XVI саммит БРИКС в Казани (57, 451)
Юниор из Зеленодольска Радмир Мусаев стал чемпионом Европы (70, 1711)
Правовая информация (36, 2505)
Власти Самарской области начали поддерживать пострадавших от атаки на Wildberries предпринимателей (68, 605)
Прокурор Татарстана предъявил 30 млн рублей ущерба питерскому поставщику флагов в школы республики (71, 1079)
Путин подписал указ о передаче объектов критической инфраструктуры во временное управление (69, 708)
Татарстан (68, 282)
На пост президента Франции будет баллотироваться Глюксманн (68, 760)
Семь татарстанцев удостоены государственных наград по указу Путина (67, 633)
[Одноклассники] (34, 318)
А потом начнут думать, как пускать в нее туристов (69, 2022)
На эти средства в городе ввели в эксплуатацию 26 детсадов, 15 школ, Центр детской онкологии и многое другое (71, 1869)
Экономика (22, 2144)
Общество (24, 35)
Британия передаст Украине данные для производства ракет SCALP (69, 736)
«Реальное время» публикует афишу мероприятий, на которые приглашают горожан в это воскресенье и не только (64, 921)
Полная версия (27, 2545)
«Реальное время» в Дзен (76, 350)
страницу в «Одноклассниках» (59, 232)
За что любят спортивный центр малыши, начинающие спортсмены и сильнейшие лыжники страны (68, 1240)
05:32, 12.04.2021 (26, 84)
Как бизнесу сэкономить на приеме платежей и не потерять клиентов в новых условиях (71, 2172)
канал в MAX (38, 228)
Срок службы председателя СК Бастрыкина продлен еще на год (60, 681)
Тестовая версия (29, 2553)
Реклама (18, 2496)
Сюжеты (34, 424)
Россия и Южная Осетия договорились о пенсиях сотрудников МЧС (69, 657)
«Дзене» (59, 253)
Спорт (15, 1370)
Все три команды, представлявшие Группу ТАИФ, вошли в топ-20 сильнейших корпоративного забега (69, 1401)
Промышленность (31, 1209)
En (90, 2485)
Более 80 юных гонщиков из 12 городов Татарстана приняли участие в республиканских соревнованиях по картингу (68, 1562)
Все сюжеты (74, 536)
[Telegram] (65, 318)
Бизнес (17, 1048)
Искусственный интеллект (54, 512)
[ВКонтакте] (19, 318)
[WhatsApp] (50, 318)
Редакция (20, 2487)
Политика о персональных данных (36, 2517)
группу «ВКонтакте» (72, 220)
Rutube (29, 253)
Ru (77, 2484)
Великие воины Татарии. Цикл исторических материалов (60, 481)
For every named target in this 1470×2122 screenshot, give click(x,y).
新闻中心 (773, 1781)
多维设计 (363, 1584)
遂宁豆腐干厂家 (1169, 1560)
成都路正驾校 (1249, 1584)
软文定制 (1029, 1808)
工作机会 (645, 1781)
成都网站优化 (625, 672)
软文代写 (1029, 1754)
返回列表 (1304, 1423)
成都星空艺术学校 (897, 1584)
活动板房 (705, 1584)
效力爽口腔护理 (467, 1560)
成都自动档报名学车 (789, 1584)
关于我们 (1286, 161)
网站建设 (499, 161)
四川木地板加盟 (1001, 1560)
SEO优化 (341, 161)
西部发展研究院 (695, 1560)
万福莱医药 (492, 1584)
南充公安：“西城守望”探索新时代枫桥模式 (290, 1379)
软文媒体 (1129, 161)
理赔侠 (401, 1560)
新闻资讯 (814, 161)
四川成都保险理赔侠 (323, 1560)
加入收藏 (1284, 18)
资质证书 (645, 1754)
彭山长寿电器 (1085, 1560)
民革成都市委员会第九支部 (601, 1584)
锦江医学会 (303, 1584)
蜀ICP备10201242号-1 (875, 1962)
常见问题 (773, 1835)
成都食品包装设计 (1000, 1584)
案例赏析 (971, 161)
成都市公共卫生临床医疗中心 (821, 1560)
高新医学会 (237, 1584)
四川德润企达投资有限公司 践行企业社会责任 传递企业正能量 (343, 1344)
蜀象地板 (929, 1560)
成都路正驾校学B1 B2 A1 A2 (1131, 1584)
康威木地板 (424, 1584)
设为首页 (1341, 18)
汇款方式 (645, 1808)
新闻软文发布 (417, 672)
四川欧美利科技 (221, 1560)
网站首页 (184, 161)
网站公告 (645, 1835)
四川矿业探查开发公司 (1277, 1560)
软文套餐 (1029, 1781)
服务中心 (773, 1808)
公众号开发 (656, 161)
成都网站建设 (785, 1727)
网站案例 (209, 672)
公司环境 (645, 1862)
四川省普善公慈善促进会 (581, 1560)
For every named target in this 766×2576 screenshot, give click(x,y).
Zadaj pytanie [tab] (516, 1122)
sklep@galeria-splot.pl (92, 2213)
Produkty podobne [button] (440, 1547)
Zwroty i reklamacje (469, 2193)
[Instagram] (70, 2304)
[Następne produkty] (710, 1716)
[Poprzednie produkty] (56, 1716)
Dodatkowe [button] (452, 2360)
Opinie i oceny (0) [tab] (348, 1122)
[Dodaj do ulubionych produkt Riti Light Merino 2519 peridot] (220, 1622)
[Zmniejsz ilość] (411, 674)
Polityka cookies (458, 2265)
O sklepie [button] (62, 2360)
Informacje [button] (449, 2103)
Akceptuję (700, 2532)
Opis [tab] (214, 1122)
------------------------------------
● What needs to be done
In the entries above, restate word for word the lines between the one holding "05:32, 12.04.2021 (26, 84)" and the one holding "公司环境 (645, 1862)", inclusive, and nothing besides.

● Expected answer
05:32, 12.04.2021 (26, 84)
Как бизнесу сэкономить на приеме платежей и не потерять клиентов в новых условиях (71, 2172)
канал в MAX (38, 228)
Срок службы председателя СК Бастрыкина продлен еще на год (60, 681)
Тестовая версия (29, 2553)
Реклама (18, 2496)
Сюжеты (34, 424)
Россия и Южная Осетия договорились о пенсиях сотрудников МЧС (69, 657)
«Дзене» (59, 253)
Спорт (15, 1370)
Все три команды, представлявшие Группу ТАИФ, вошли в топ-20 сильнейших корпоративного забега (69, 1401)
Промышленность (31, 1209)
En (90, 2485)
Более 80 юных гонщиков из 12 городов Татарстана приняли участие в республиканских соревнованиях по картингу (68, 1562)
Все сюжеты (74, 536)
[Telegram] (65, 318)
Бизнес (17, 1048)
Искусственный интеллект (54, 512)
[ВКонтакте] (19, 318)
[WhatsApp] (50, 318)
Редакция (20, 2487)
Политика о персональных данных (36, 2517)
группу «ВКонтакте» (72, 220)
Rutube (29, 253)
Ru (77, 2484)
Великие воины Татарии. Цикл исторических материалов (60, 481)
For every named target in this 1470×2122 screenshot, give click(x,y).
新闻中心 (773, 1781)
多维设计 (363, 1584)
遂宁豆腐干厂家 (1169, 1560)
成都路正驾校 (1249, 1584)
软文定制 (1029, 1808)
工作机会 (645, 1781)
成都网站优化 (625, 672)
软文代写 (1029, 1754)
返回列表 (1304, 1423)
成都星空艺术学校 (897, 1584)
活动板房 (705, 1584)
效力爽口腔护理 (467, 1560)
成都自动档报名学车 (789, 1584)
关于我们 (1286, 161)
网站建设 (499, 161)
四川木地板加盟 (1001, 1560)
SEO优化 (341, 161)
西部发展研究院 (695, 1560)
万福莱医药 (492, 1584)
南充公安：“西城守望”探索新时代枫桥模式 (290, 1379)
软文媒体 (1129, 161)
理赔侠 (401, 1560)
新闻资讯 (814, 161)
四川成都保险理赔侠 (323, 1560)
加入收藏 (1284, 18)
资质证书 (645, 1754)
彭山长寿电器 (1085, 1560)
民革成都市委员会第九支部 (601, 1584)
锦江医学会 (303, 1584)
蜀ICP备10201242号-1 (875, 1962)
常见问题 (773, 1835)
成都食品包装设计 (1000, 1584)
案例赏析 (971, 161)
成都市公共卫生临床医疗中心 (821, 1560)
高新医学会 (237, 1584)
四川德润企达投资有限公司 践行企业社会责任 传递企业正能量 (343, 1344)
蜀象地板 (929, 1560)
成都路正驾校学B1 B2 A1 A2 (1131, 1584)
康威木地板 (424, 1584)
设为首页 (1341, 18)
汇款方式 (645, 1808)
新闻软文发布 (417, 672)
四川欧美利科技 (221, 1560)
网站首页 (184, 161)
网站公告 (645, 1835)
四川矿业探查开发公司 (1277, 1560)
软文套餐 (1029, 1781)
服务中心 (773, 1808)
公众号开发 (656, 161)
成都网站建设 (785, 1727)
网站案例 (209, 672)
公司环境 (645, 1862)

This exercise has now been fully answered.